The lead singer of the band was a spastic, 'fro-sporting, incredibly entertaining performer who reminded me of a cross between Jim Morrison and Mickey Aval0n, if that makes any sense. Or even if it doesn't. I think it was the first time since my freshman year of college that I danced without the aid of alcohol.

Then we returned home at midnight to a rather unfortunate incident. Sam's new girlfriend yelled at M., something about a burrito. M. yelled back. Apparently this was enough to awaken and utterly infuriate our French flatmate, who advertised her displeasure by slamming her door a number of times, hitting cushions as loudly as she could on the couch downstairs, and then stalking upstairs to do a load of laundry and make as much noise as was humanly possible in the process.

There's probably nothing in the world that M. disrespects more than passive aggression, and causing him to disrespect you is the best way to ensure that he makes your life miserable. So his response to our flatmate's temper tantrum was first to laugh, then to (drunkenly) talk about how babyish he finds her, and then to desire to keep her up later by watching South Park until 1am in our room next door.

I hate this crap, and should have nothing to do with it, but I'm sure I'm already presumed guilty through association. Because M. and I are the same, or something. Coming home tonight will doubtless be interesting.

Apr 29, 2007

Sunday

Some guy yelled at me on the street because I didn't respond to him the first time. Charming.

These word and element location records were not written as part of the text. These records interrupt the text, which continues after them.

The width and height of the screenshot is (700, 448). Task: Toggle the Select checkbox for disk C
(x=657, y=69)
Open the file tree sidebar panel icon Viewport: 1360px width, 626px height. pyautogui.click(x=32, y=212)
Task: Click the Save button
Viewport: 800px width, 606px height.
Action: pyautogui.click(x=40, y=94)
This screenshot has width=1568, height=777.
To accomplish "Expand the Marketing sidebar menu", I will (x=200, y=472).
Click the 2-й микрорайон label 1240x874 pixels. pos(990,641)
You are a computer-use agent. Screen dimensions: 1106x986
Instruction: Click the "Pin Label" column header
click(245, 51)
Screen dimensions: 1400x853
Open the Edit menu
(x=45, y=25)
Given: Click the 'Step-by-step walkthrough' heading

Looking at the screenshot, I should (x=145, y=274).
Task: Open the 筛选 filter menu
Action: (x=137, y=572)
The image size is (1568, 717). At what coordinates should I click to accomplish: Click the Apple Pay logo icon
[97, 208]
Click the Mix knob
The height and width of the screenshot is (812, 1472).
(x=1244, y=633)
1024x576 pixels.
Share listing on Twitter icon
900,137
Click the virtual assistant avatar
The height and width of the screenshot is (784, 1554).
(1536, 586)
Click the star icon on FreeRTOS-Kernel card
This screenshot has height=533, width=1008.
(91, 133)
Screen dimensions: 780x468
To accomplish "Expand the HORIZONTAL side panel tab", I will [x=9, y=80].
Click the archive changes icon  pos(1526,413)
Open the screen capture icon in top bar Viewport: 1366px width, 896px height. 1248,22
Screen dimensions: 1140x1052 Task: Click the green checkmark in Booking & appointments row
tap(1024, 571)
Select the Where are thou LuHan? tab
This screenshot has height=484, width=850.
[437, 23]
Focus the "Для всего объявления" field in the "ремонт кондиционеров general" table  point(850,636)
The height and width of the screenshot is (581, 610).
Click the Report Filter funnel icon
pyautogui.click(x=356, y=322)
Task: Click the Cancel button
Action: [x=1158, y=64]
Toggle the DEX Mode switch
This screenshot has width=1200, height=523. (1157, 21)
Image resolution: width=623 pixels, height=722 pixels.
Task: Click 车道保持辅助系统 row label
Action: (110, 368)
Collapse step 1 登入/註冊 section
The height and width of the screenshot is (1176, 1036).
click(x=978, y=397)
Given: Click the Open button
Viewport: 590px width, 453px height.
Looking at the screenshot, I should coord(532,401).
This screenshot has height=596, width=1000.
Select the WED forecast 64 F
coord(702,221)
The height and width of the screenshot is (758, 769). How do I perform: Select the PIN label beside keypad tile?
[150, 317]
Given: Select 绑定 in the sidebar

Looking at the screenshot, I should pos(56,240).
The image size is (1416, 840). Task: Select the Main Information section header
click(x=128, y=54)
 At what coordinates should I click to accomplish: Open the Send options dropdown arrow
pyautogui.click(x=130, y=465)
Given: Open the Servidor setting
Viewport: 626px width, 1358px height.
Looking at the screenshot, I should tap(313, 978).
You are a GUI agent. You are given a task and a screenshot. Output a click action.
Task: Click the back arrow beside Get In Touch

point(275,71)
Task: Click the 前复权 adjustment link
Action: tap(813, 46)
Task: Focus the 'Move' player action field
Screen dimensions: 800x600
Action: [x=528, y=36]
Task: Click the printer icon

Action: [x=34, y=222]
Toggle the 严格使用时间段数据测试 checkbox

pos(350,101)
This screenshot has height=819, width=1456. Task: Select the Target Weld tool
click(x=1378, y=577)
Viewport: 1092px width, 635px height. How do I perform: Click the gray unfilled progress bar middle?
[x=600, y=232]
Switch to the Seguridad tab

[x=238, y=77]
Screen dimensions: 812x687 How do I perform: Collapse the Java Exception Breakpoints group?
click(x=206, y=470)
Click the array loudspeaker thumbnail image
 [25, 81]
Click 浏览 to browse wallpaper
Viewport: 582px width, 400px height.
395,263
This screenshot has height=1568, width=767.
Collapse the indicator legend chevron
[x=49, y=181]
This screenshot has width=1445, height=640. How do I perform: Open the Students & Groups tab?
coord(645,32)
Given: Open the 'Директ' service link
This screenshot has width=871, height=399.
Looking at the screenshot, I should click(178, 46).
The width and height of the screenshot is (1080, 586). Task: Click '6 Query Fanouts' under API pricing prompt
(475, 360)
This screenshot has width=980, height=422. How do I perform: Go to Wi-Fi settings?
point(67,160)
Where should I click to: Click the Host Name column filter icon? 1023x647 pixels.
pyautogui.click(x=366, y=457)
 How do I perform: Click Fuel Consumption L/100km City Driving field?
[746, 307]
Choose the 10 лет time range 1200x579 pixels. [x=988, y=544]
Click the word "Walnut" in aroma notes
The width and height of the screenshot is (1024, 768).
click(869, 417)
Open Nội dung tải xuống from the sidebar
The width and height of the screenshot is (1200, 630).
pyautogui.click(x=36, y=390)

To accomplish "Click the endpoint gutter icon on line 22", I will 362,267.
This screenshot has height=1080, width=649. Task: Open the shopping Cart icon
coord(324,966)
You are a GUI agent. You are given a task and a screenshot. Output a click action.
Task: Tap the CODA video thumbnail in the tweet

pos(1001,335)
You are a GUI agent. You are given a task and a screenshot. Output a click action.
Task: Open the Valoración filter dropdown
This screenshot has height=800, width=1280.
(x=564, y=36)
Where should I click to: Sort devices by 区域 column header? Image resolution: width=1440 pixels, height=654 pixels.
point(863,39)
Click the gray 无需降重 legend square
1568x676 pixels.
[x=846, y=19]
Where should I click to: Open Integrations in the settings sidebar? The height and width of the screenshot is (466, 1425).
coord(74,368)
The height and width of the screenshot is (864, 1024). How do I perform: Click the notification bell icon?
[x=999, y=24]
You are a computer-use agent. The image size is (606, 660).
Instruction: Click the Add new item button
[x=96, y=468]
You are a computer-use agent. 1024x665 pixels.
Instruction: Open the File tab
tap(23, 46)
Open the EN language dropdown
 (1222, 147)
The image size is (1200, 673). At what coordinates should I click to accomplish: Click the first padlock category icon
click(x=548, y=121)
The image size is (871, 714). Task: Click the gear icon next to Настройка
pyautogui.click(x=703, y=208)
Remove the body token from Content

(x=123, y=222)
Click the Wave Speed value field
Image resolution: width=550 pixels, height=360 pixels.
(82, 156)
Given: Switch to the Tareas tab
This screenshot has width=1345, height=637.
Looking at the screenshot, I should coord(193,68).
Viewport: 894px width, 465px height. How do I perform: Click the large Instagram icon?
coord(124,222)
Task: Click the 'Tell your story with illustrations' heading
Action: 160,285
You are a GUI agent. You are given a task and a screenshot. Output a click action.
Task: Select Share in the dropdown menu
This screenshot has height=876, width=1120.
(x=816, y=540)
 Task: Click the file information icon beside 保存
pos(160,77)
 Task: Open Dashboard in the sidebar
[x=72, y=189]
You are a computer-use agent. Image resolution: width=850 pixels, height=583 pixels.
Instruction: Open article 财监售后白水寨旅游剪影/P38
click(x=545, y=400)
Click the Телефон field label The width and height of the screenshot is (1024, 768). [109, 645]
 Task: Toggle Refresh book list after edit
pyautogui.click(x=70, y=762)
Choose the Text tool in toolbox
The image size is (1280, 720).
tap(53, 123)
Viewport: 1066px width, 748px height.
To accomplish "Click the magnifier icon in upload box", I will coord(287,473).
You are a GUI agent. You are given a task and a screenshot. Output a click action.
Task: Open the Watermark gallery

We're going to a show tonight. This will be a bad idea.

Apr 28, 2007

Awkward Social Gathering, Version 49012.5

My boyfriend takes party-planning very seriously, so when they don't go as planned, he tends to stew. He distracts himself for days analyzing what went wrong, pinning blame accordingly. For instance, few people danced at our last one because Sam brought in a third DJ who played nothing but un-danceable music-snob techno fare. M. considers this a disaster.

"Disaster" is too strong, but I do prefer dance parties. This is half because I like to dance, and half because dancing gives me an excuse to avoid awkward conversation. If someone tries to talk to me, I can say, "I can't talk, I'm dancing." If the room is littered with acquaintances with whom I ought to make small-talk, I can get away with a quick "hi" without seeming completely rude.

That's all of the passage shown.